You can't access unmanaged data directly in safe context, so you need to do a copy of data to managed container:
using System.Runtime.InteropServices;
// ...
var data = new double[4096];
Marshal.Copy(pointer, data, 0, 4096);
// process data here
And as far as I see it, unsafe context is not required for this part of code.

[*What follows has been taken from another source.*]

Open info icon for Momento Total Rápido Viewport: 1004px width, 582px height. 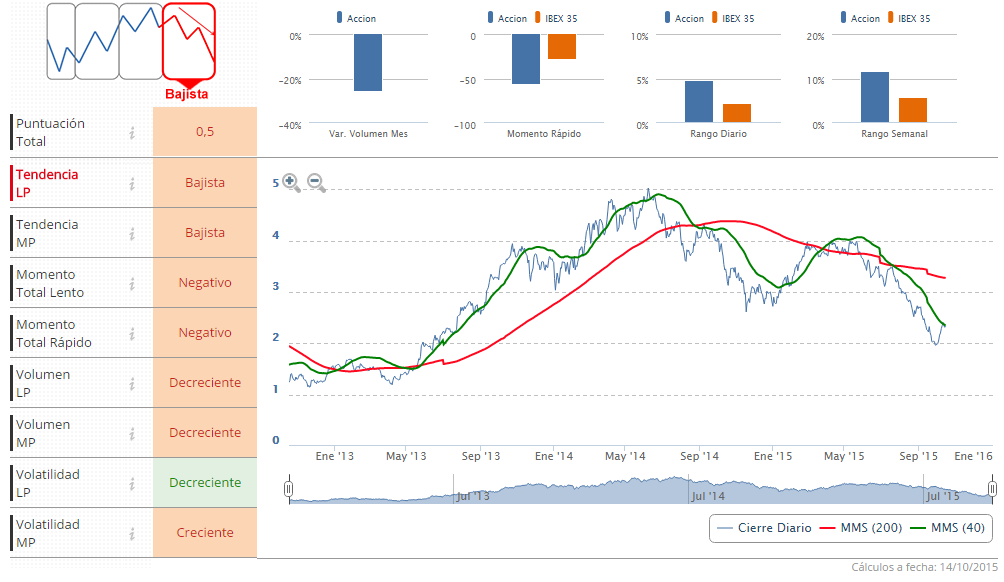point(132,333)
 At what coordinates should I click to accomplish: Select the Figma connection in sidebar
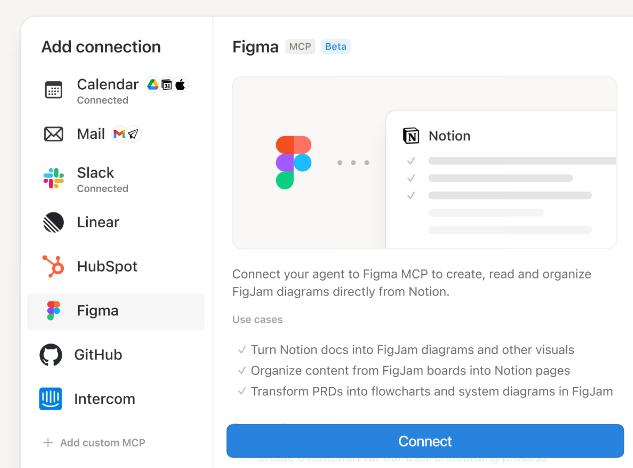pyautogui.click(x=116, y=311)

As for the writing data back it's actually quite the same, but note the parameters order:
// finished processing, copying data back
Marshal.Copy(data, 0, pointer, 4096);
As for your last notes on perfprmance. As I already mentioned, move var data = new double[8192]; to a data class member and initialize it in class constructor, so it's not allocated each time (and allocation is pretty slow). You can do Math.Cos(phaseCorrection) outside of cycle since phaseCorrection is unchanged, same is for Math.Sin(phaseCorrection) of course. Something like this:
Marshal.Copy(pointer, this.data, 0, 8192);
var cosCache = Math.Cos(phaseCorrection);
var sinCache = Math.Sin(phaseCorrection);
for (int i = 0; i < 8192; i+=2)
{
data[i] = data[i];
data[i + 1] = data[i] * cosCache + data[i+1] * sinCache;
}
Marshal.Copy(this.data, 0, pointer2, 8192);
All this should speed up things tremendously.
If you have an IntPtr, you can get a pointer from it. Using your example:
unsafe
{
IntPtr pointer = Args.InBuffer.Read();
// create a pointer to a double
double* pd = (double*)pointer.ToPointer();
// Now you can access *pd
double firstDouble = *pd;
pd++; // moves to the next double in the memory block
double secondDouble = *pd;
// etc.
}
Now, if you want to put data back into the array, it's much the same:
double* pd = (double*)pointer.ToPointer();
*pd = 3.14;
++pd;
*pd = 42.424242;
You need to read and understand Unsafe Code and Pointers. Be very careful with this; you're programming without a safety net here.